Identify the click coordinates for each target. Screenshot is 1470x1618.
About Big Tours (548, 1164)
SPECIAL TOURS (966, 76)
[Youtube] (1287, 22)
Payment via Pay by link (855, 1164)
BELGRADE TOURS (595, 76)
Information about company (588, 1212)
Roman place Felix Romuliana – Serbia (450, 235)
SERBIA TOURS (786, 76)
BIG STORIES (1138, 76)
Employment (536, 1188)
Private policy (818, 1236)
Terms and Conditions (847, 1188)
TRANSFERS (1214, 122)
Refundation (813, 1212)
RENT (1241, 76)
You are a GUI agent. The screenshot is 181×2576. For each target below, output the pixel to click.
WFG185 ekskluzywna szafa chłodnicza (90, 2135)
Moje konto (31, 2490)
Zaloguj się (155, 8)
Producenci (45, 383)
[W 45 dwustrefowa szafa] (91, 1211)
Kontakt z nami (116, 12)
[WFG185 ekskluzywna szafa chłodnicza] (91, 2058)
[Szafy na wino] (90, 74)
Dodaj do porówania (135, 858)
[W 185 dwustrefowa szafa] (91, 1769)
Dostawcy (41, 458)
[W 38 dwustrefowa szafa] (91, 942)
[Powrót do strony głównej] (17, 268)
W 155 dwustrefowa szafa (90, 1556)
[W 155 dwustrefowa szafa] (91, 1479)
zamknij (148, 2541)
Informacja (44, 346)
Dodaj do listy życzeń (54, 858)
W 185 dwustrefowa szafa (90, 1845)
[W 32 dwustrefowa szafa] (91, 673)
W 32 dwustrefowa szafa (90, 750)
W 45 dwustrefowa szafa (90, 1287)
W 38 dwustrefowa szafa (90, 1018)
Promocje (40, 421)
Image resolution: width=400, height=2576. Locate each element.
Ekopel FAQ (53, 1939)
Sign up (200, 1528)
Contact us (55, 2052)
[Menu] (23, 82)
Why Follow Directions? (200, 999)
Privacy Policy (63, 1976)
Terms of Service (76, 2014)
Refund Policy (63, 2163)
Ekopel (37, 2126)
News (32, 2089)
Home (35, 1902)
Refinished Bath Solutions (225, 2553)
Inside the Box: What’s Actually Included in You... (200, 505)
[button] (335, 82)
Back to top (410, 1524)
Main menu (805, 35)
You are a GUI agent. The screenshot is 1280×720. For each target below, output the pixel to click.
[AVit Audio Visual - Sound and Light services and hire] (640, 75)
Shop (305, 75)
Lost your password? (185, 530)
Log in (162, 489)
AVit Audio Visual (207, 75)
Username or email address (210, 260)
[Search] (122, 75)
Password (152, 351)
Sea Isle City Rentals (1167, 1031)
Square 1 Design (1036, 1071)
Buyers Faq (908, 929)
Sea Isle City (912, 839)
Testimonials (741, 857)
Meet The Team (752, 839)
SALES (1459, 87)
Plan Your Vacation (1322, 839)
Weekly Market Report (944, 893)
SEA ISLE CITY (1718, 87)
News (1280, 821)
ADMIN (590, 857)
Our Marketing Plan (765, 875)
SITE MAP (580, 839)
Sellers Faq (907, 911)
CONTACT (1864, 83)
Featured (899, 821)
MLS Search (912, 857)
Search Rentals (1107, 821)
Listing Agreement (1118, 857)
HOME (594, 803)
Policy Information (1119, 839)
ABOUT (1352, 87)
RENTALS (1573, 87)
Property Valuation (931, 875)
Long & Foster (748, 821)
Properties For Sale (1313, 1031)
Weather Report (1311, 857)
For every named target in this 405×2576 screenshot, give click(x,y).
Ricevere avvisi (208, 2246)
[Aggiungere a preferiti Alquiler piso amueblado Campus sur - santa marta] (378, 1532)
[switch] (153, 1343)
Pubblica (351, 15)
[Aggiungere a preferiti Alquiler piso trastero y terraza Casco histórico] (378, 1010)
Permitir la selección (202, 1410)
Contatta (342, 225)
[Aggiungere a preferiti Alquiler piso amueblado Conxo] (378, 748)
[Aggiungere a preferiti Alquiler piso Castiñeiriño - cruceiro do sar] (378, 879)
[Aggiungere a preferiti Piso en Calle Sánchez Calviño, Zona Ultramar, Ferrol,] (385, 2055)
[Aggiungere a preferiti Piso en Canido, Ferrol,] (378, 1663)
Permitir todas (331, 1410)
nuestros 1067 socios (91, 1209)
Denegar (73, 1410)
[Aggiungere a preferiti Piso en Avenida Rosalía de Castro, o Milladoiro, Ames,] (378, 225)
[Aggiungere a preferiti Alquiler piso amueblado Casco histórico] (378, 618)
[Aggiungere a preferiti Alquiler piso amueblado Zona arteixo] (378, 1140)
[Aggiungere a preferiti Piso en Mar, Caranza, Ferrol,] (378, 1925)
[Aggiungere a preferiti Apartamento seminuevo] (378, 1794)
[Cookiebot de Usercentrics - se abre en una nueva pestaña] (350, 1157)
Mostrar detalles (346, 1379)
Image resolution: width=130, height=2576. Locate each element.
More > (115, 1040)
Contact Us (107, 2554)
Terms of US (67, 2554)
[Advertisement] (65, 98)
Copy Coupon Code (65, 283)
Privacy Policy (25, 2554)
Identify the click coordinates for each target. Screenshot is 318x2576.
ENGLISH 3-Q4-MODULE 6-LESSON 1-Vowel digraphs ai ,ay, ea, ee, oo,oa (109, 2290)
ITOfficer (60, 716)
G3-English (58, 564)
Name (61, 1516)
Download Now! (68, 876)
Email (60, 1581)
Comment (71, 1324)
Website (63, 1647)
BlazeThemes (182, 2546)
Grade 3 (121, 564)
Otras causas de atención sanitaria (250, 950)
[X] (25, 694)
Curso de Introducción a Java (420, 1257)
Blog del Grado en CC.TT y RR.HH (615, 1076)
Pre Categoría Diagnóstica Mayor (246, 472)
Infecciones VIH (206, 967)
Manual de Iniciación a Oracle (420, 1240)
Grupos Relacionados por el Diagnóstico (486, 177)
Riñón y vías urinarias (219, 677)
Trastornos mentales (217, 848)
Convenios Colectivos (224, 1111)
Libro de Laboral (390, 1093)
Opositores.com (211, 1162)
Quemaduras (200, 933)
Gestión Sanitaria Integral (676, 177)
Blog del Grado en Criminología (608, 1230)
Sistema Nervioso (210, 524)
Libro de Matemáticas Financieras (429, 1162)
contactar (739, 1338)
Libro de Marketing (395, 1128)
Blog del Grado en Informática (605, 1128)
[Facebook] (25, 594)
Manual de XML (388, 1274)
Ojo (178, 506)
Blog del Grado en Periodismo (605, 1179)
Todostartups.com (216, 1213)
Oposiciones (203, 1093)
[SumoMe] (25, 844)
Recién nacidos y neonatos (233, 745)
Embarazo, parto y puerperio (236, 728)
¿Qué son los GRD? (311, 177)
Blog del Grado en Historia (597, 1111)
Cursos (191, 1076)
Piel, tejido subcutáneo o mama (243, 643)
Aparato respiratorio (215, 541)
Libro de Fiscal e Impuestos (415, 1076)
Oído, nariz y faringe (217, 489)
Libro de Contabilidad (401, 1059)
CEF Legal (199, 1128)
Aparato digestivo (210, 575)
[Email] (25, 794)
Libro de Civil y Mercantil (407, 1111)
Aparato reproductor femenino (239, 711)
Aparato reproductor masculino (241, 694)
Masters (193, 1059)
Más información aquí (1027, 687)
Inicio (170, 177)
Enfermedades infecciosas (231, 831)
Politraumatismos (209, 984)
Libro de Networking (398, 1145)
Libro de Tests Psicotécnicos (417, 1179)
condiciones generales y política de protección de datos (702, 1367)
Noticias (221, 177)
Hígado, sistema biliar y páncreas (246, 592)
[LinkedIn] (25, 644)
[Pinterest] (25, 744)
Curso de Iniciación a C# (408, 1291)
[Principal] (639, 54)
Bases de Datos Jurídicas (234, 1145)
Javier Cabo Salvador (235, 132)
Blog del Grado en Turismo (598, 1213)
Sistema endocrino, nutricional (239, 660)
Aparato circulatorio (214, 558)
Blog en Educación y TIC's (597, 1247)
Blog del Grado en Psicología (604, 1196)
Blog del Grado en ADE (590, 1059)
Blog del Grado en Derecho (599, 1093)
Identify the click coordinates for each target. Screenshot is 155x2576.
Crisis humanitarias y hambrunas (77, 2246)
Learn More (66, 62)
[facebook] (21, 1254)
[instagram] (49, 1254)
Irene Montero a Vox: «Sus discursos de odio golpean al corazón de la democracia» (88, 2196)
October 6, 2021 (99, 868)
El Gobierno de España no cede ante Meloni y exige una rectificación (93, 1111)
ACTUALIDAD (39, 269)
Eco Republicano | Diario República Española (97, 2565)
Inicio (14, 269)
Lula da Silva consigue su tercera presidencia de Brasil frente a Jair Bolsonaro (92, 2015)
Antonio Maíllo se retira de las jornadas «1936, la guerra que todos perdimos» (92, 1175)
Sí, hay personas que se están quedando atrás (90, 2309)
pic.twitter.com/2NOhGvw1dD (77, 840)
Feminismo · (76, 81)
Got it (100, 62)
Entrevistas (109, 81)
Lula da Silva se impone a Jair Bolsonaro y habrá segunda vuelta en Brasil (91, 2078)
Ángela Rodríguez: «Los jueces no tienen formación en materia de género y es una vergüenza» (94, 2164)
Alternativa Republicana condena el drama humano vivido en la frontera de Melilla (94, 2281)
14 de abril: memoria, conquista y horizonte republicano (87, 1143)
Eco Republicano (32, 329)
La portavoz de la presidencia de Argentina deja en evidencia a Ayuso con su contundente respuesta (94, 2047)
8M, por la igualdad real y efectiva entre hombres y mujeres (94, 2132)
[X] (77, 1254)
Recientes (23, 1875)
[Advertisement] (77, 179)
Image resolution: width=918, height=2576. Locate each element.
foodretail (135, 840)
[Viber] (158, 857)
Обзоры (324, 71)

========================================

* _WHAT THE TASK REQUIRES_: In the entries above, restate word for word the lines between the one holding "[Szafy na wino] (90, 74)" and the one holding "Sign up (200, 1528)", inclusive, and nothing besides.

* _FINISHED TASK_:
[Szafy na wino] (90, 74)
Dodaj do porówania (135, 858)
[W 185 dwustrefowa szafa] (91, 1769)
Dostawcy (41, 458)
[W 38 dwustrefowa szafa] (91, 942)
[Powrót do strony głównej] (17, 268)
W 155 dwustrefowa szafa (90, 1556)
[W 155 dwustrefowa szafa] (91, 1479)
zamknij (148, 2541)
Informacja (44, 346)
Dodaj do listy życzeń (54, 858)
W 185 dwustrefowa szafa (90, 1845)
[W 32 dwustrefowa szafa] (91, 673)
W 32 dwustrefowa szafa (90, 750)
W 45 dwustrefowa szafa (90, 1287)
W 38 dwustrefowa szafa (90, 1018)
Promocje (40, 421)
Image resolution: width=400, height=2576. Locate each element.
Ekopel FAQ (53, 1939)
Sign up (200, 1528)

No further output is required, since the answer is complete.